══ The input
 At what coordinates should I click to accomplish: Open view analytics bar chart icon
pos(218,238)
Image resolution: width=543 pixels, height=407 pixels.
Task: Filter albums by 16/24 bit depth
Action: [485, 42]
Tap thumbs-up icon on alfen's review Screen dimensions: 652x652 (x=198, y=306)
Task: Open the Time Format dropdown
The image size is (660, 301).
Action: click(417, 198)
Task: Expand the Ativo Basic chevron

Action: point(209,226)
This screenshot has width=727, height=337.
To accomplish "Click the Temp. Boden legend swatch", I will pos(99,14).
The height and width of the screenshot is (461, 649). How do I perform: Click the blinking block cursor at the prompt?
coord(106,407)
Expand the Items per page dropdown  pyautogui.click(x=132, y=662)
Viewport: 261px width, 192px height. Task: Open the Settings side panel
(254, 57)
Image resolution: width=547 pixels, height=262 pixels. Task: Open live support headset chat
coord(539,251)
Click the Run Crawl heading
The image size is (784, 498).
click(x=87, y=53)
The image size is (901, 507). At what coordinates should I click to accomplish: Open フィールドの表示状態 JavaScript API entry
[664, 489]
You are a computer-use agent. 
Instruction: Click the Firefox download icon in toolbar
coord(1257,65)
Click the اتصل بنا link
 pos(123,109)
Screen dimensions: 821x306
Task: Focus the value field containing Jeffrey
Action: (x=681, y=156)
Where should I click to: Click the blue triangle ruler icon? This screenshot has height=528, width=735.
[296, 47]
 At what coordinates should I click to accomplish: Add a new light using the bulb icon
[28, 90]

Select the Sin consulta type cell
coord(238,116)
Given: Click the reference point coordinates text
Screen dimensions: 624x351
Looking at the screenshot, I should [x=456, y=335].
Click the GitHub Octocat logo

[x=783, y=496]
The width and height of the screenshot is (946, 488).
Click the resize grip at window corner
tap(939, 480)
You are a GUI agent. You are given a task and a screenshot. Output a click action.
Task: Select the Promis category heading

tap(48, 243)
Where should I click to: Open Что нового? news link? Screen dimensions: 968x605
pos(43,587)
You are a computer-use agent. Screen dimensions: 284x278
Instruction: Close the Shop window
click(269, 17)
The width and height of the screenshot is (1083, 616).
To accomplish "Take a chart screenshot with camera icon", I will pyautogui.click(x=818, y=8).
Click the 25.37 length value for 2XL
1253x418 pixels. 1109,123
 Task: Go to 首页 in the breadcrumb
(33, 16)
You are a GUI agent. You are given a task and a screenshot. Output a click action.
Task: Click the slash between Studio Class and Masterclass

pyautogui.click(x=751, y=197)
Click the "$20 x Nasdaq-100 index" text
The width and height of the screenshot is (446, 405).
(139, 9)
════
> **Problem to work on**: Copy all of the material above, swapping "GUI agent" for "interface agent" and keeping everything else as it is.

> **Complete response**:
 At what coordinates should I click to accomplish: Open view analytics bar chart icon
pos(218,238)
Image resolution: width=543 pixels, height=407 pixels.
Task: Filter albums by 16/24 bit depth
Action: [485, 42]
Tap thumbs-up icon on alfen's review Screen dimensions: 652x652 (x=198, y=306)
Task: Open the Time Format dropdown
The image size is (660, 301).
Action: click(417, 198)
Task: Expand the Ativo Basic chevron

Action: point(209,226)
This screenshot has width=727, height=337.
To accomplish "Click the Temp. Boden legend swatch", I will pos(99,14).
The height and width of the screenshot is (461, 649). How do I perform: Click the blinking block cursor at the prompt?
coord(106,407)
Expand the Items per page dropdown  pyautogui.click(x=132, y=662)
Viewport: 261px width, 192px height. Task: Open the Settings side panel
(254, 57)
Image resolution: width=547 pixels, height=262 pixels. Task: Open live support headset chat
coord(539,251)
Click the Run Crawl heading
The image size is (784, 498).
click(x=87, y=53)
The image size is (901, 507). At what coordinates should I click to accomplish: Open フィールドの表示状態 JavaScript API entry
[664, 489]
You are a computer-use agent. 
Instruction: Click the Firefox download icon in toolbar
coord(1257,65)
Click the اتصل بنا link
 pos(123,109)
Screen dimensions: 821x306
Task: Focus the value field containing Jeffrey
Action: (x=681, y=156)
Where should I click to: Click the blue triangle ruler icon? This screenshot has height=528, width=735.
[296, 47]
 At what coordinates should I click to accomplish: Add a new light using the bulb icon
[28, 90]

Select the Sin consulta type cell
coord(238,116)
Given: Click the reference point coordinates text
Screen dimensions: 624x351
Looking at the screenshot, I should [x=456, y=335].
Click the GitHub Octocat logo

[x=783, y=496]
The width and height of the screenshot is (946, 488).
Click the resize grip at window corner
tap(939, 480)
You are a interface agent. You are given a task and a screenshot. Output a click action.
Task: Select the Promis category heading

tap(48, 243)
Where should I click to: Open Что нового? news link? Screen dimensions: 968x605
pos(43,587)
You are a computer-use agent. Screen dimensions: 284x278
Instruction: Close the Shop window
click(269, 17)
The width and height of the screenshot is (1083, 616).
To accomplish "Take a chart screenshot with camera icon", I will pyautogui.click(x=818, y=8).
Click the 25.37 length value for 2XL
1253x418 pixels. 1109,123
 Task: Go to 首页 in the breadcrumb
(33, 16)
You are a interface agent. You are given a task and a screenshot. Output a click action.
Task: Click the slash between Studio Class and Masterclass

pyautogui.click(x=751, y=197)
Click the "$20 x Nasdaq-100 index" text
The width and height of the screenshot is (446, 405).
(139, 9)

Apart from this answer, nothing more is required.